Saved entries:
====

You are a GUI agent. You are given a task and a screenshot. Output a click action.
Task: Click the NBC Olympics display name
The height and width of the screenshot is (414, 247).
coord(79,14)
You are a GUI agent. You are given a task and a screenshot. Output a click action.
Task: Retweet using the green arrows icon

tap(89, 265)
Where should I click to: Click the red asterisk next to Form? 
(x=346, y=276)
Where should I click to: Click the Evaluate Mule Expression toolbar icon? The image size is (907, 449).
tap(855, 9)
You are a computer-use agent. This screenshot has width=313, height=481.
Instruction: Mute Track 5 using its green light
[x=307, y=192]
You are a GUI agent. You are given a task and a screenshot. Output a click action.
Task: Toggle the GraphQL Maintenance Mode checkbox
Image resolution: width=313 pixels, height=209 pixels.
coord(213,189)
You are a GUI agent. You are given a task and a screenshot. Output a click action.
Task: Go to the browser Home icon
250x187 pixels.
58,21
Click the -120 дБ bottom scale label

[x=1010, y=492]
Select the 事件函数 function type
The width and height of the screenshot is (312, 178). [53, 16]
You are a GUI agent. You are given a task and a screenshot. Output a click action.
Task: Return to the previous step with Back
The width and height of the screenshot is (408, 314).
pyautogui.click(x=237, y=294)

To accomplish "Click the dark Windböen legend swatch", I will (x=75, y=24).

====

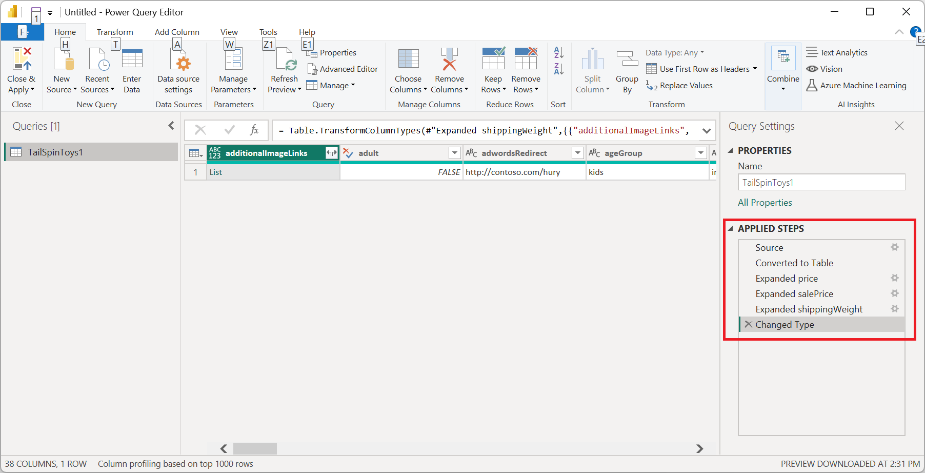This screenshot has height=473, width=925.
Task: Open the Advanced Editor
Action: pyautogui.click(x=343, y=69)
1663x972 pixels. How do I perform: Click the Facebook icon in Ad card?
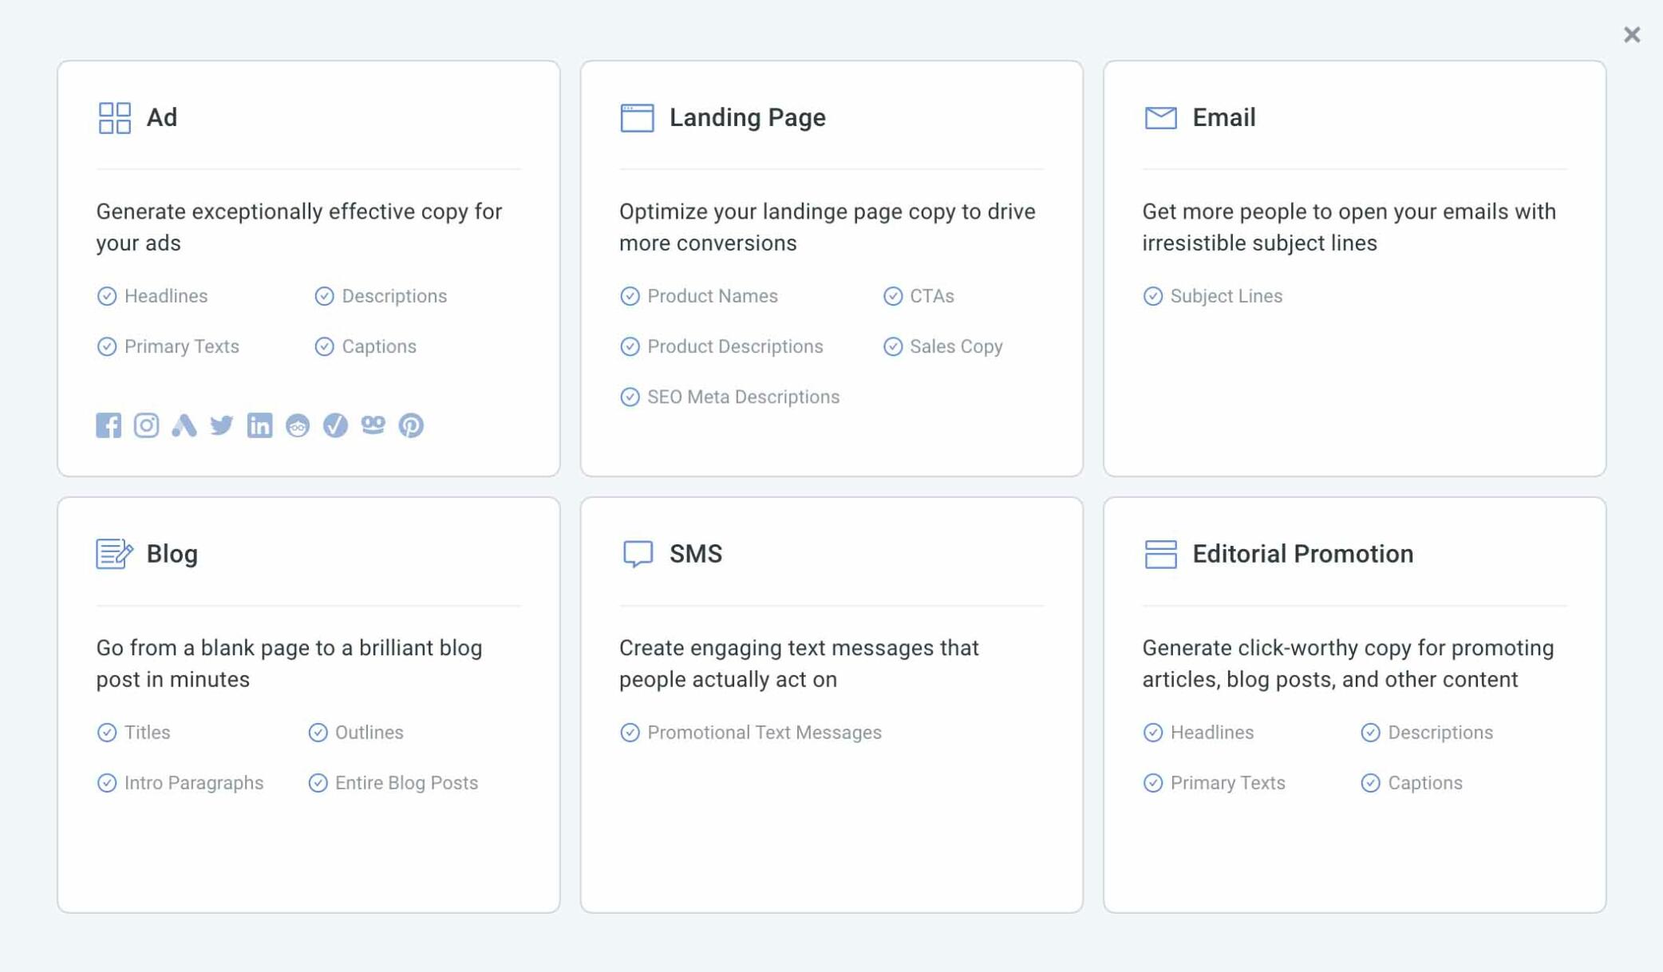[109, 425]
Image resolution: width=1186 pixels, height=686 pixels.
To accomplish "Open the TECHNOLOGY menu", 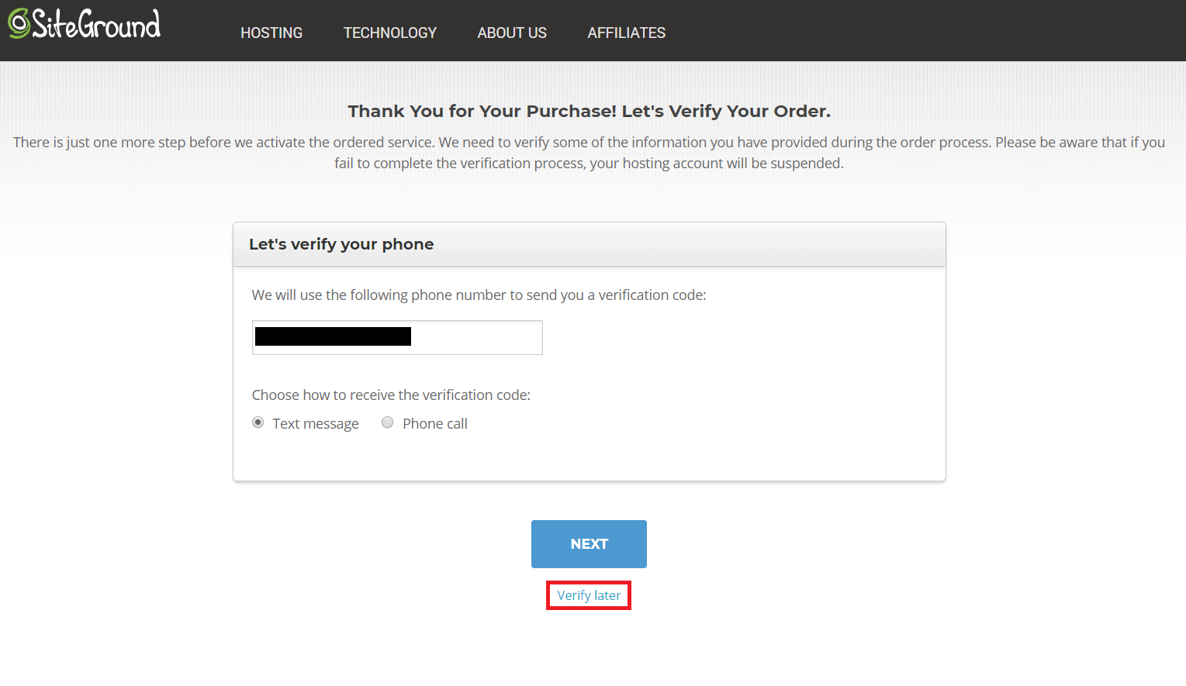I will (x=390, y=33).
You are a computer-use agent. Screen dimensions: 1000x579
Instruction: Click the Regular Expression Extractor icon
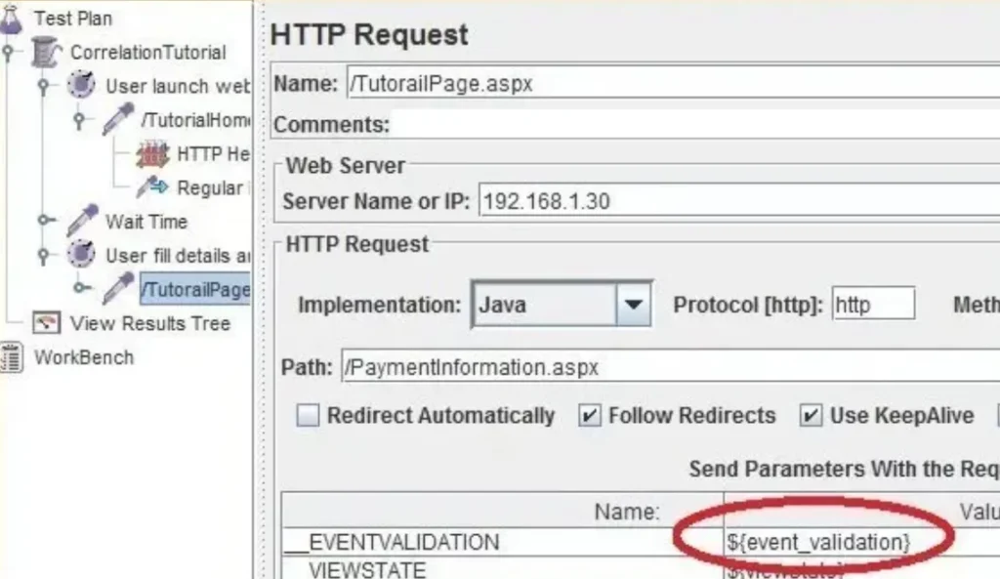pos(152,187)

====

• WORK INSTRUCTIONS
Where does the word "computer" occur in the data? Copy every line that has it.

• ANSWER BOX
You are a computer-use agent. This screenshot has width=313, height=481.
You are a computer-use agent. Screen dimensions: 1000x579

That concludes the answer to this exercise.